Getting back to the dilemma faced by pregnant women who really need medication to sustain emotional well-being, there simply is no perfect answer. No decision is perfect or risk free. What we can hope is that we’ll have personalized approaches that take into account the best available data and the patient’s individual situation and wishes. We’ve already come a long way toward meeting that goal, and I’m optimistic about where we’re going.
Dr. Lee S. Cohen
Dr. Cohen is the director of the Center for Women’s Mental Health at Massachusetts General Hospital in Boston, which provides information resources and conducts clinical care and research in reproductive mental health. He has been a consultant to manufacturers of psychiatric medications.
Perception of risk
Every year, numerous new medicines are approved by the FDA without data in pregnancy. Animal studies may show a problem that doesn’t appear in humans, or as was the case with thalidomide, the problem may not be apparent in animals and show up later in humans. There are many drugs that are safe in pregnancy, but women are understandably afraid of the potential impact on fetal development.

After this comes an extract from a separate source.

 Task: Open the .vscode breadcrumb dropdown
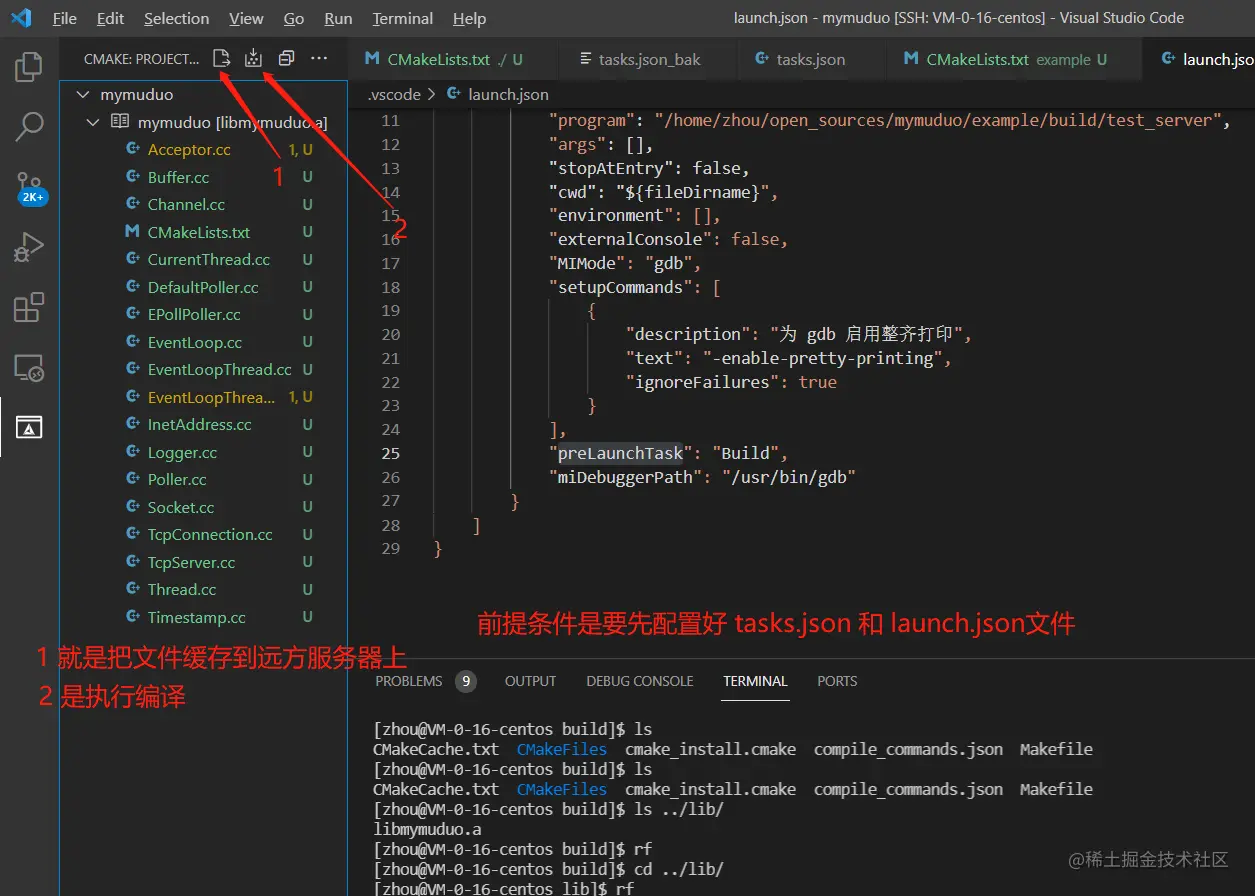(393, 94)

While my colleagues have presented the advances we’ve made in understanding the actual risks of medications during the prenatal period, it’s also important to focus on the perception of risk and to recognize that the reality and the perception can be vastly different.

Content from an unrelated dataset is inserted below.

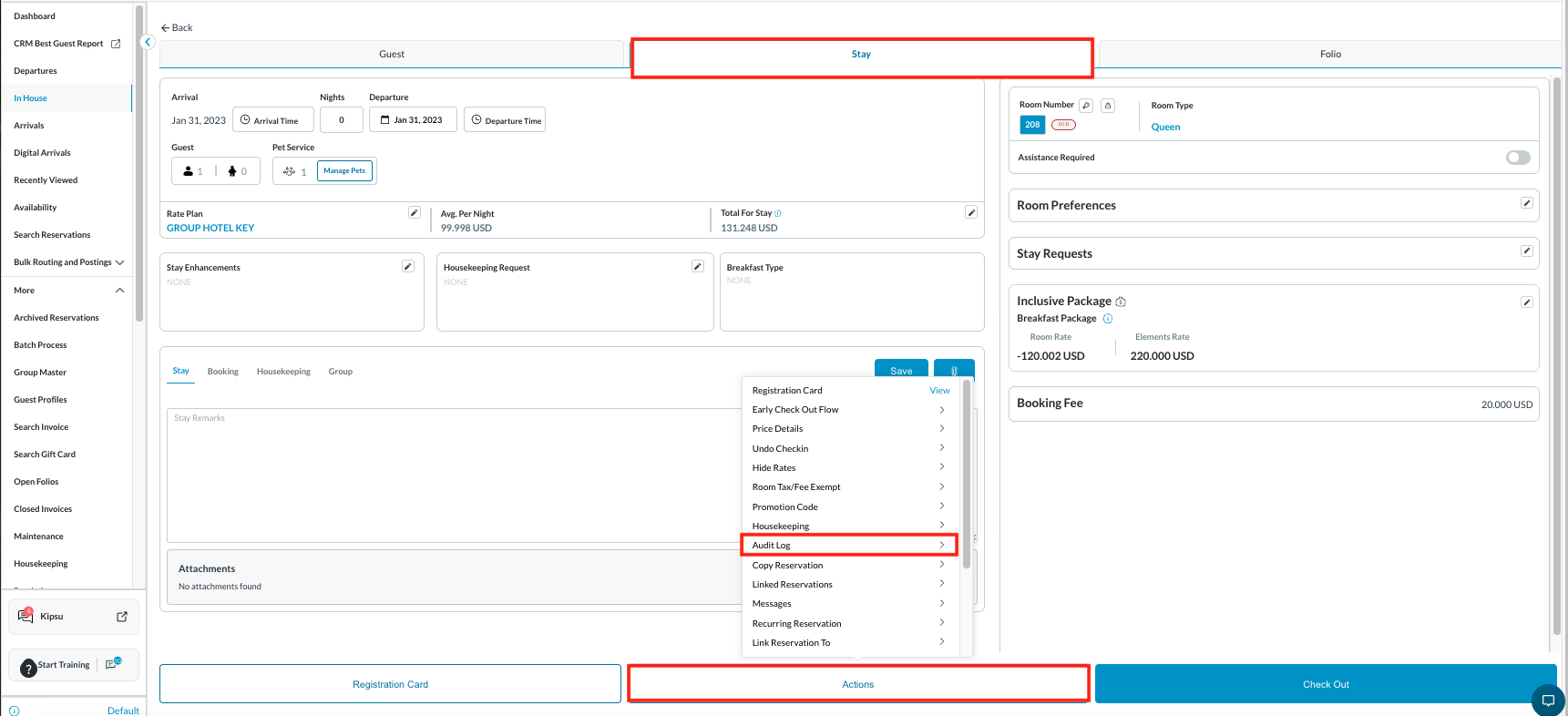Screen dimensions: 1568x716
Task: Collapse the More section in sidebar
Action: pyautogui.click(x=119, y=291)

I started to look at this area in 1989, just a few years after starting the Motherisk Program. We discovered that women exposed to nonteratogenic drugs were assigning a 25% likelihood of having a malformed child, when the actual risk for those drugs was between 1% and 3% and is unrelated to the drug being taken.
At the same time, we began to ask women, using a visual analog scale, what would be their trend toward continuing or terminating pregnancy? Over several studies, we found that the likelihood of termination was high, and certainly much higher than was supported by the evidence of actual harm to the fetus. Specifically, if a woman received information about the safety of the drug and she still gave more than a 50% probability of terminating the pregnancy when surveyed, there was a good chance that she would terminate the pregnancy.
When you consider that most of the drugs that women are commonly prescribed in pregnancy – from most painkillers to antidepressants – are not known to cause malformations in pregnancy, you begin to see how problematic an inflated perception of risk can become.
But we see different trends in women with serious and chronic health problems, such as lupus or epilepsy. These women are typically under the care of a subspecialist, who in many cases has developed a significant knowledge base and comfort level around prescribing the drugs in this area and is able to communicate more clearly to patients both the risks to the fetus and the consequences of failure to treat their condition.
So clearly, the role of the physician and the ob.gyn. in particular is critical. It’s no secret that physicians face a negative legal climate that encourages defensive medicine and that they are often hesitant to tell women, without reservation, that it is okay to take a drug. But we must all remember that it is very easy to cause a woman not to take a medication in pregnancy and often that’s not what’s best for her health. Many women now postpone the age of starting a family and more have chronic conditions that require treatment. The idea of not treating certain conditions for the length of a pregnancy is not always a viable option. Yet there are quite a few women who would consider termination “just to be on the safe side.” That must be taken very seriously by the medical profession.
Dr. Gideon Koren
Dr. Koren is a professor of physiology/pharmacology at Western University, London, Ont., and a professor of medicine at Tel Aviv University. He is the founder of the Motherisk Program. He reported being a paid consultant for Duchesnay and Novartis.